Raw data -
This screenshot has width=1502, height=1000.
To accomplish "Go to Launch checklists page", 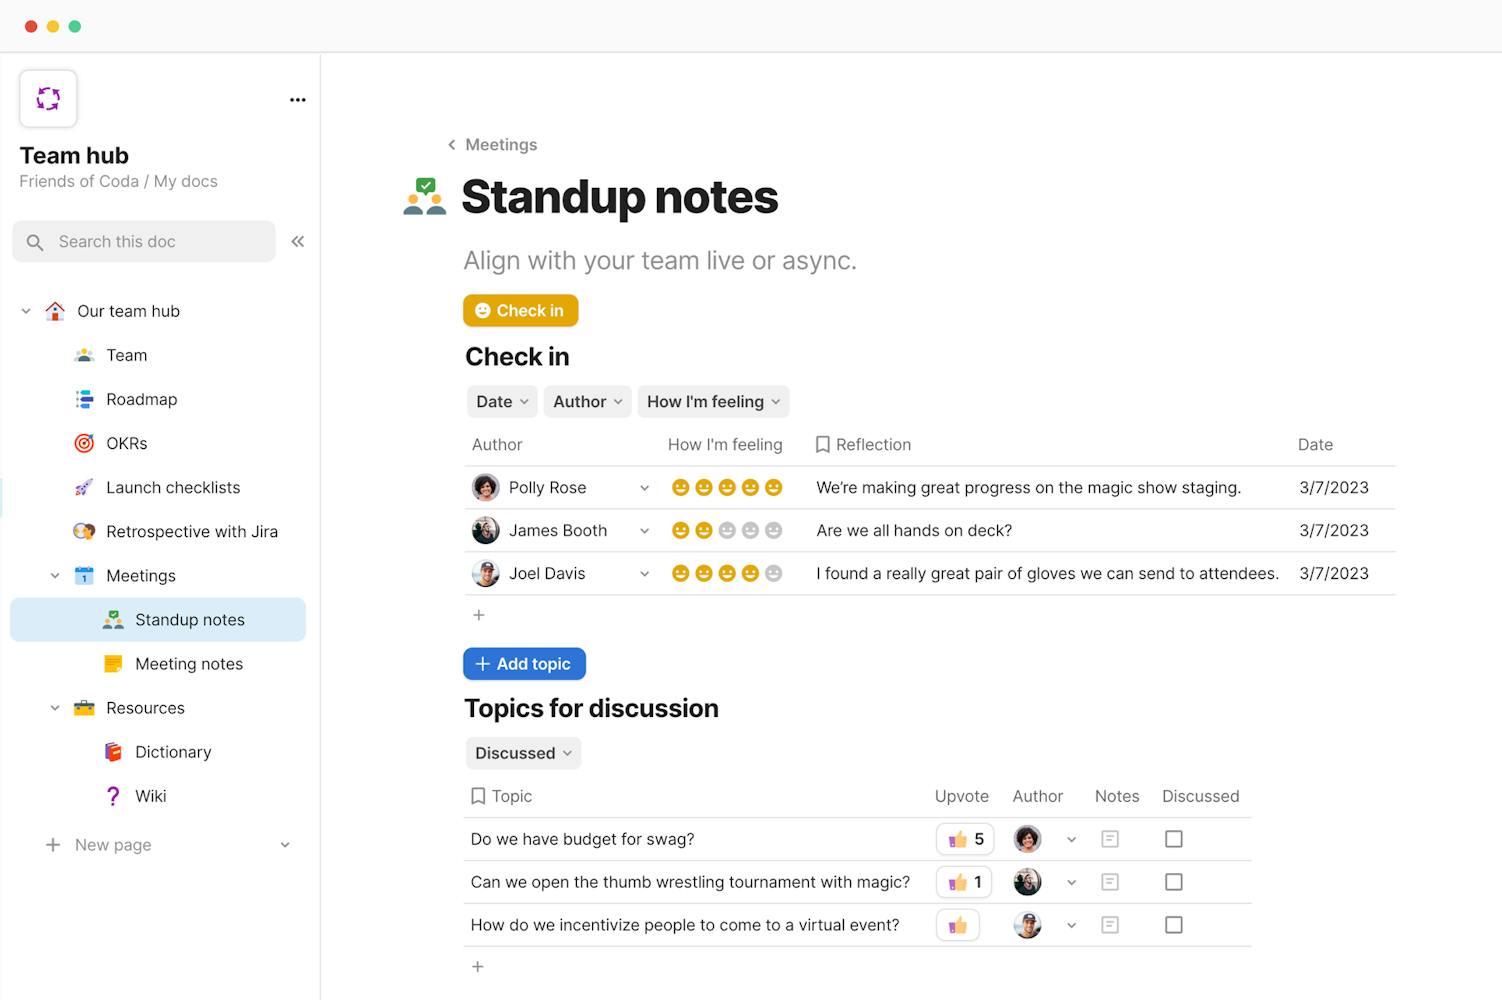I will [x=173, y=487].
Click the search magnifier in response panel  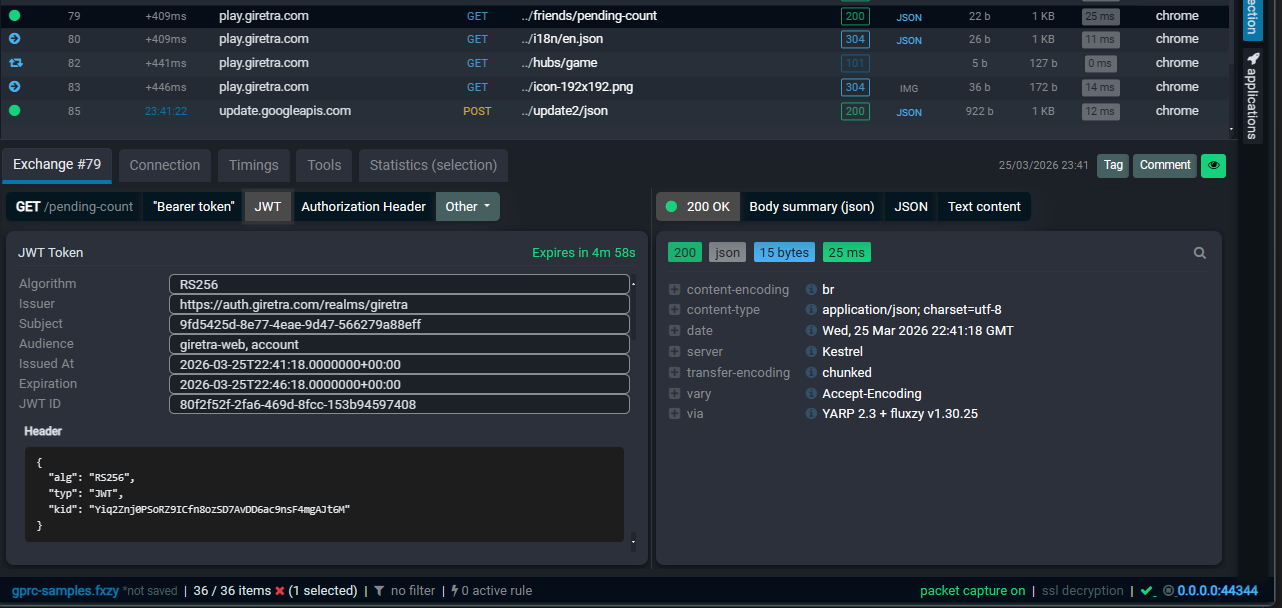click(1199, 252)
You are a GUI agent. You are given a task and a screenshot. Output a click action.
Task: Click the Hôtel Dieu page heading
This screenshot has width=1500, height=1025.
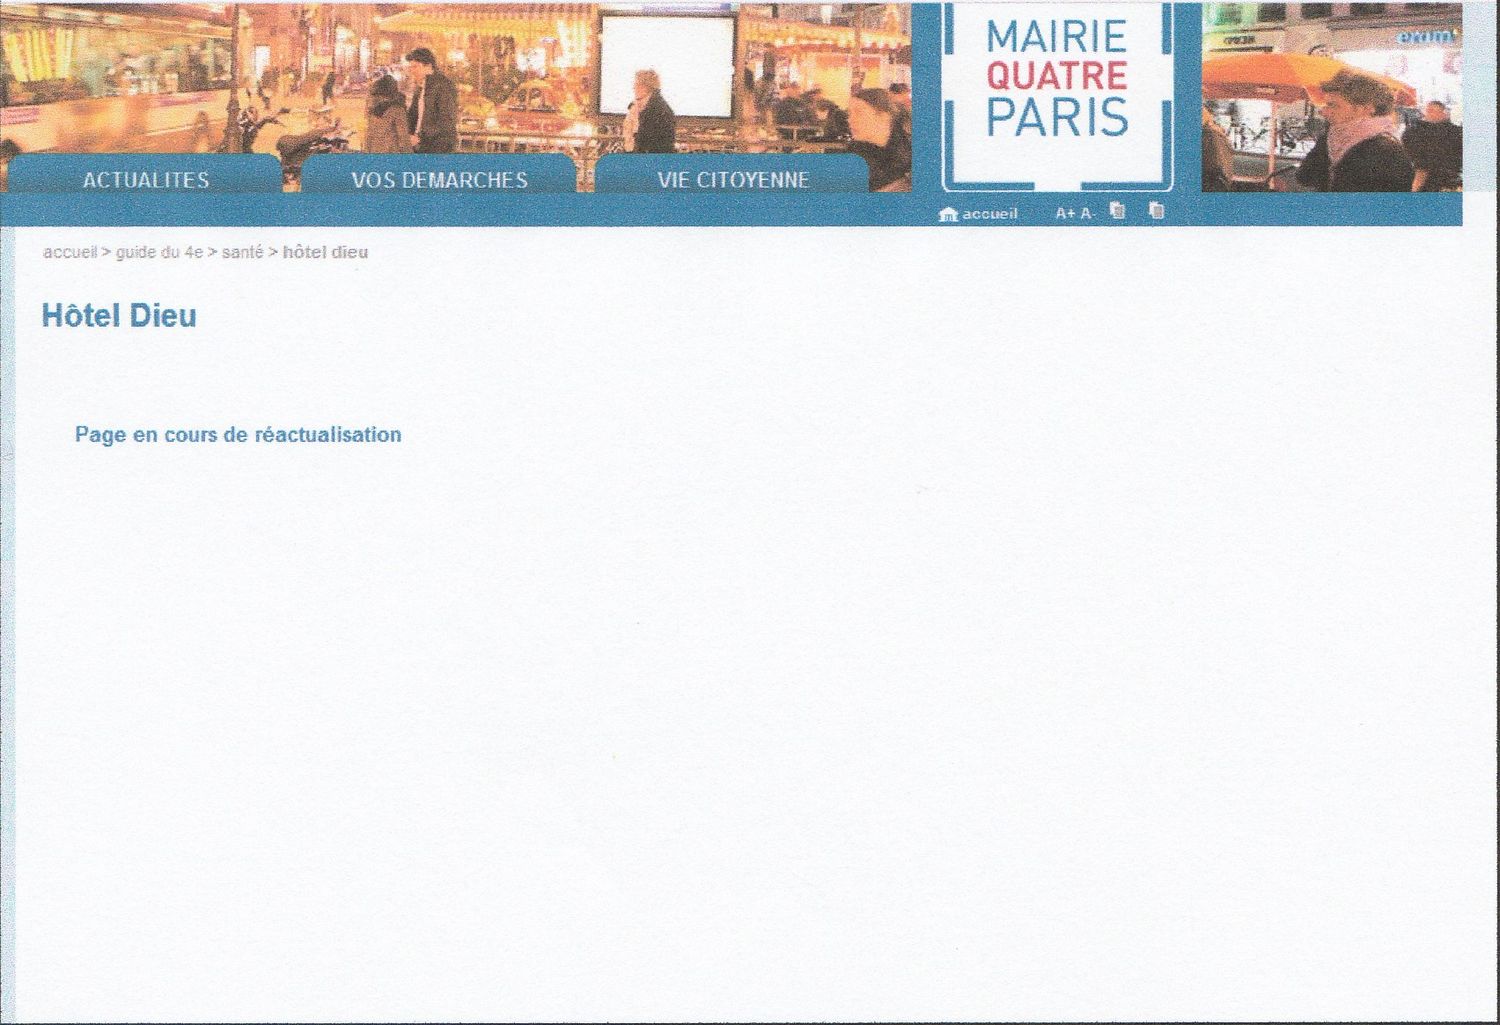(x=119, y=316)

Work item -
All lines from the one containing "Task: Click the Hôtel Dieu page heading" to the end of the entries should appear in the output exactly as written, with no pictures.

Solution to this task -
Task: Click the Hôtel Dieu page heading
This screenshot has width=1500, height=1025.
(x=119, y=316)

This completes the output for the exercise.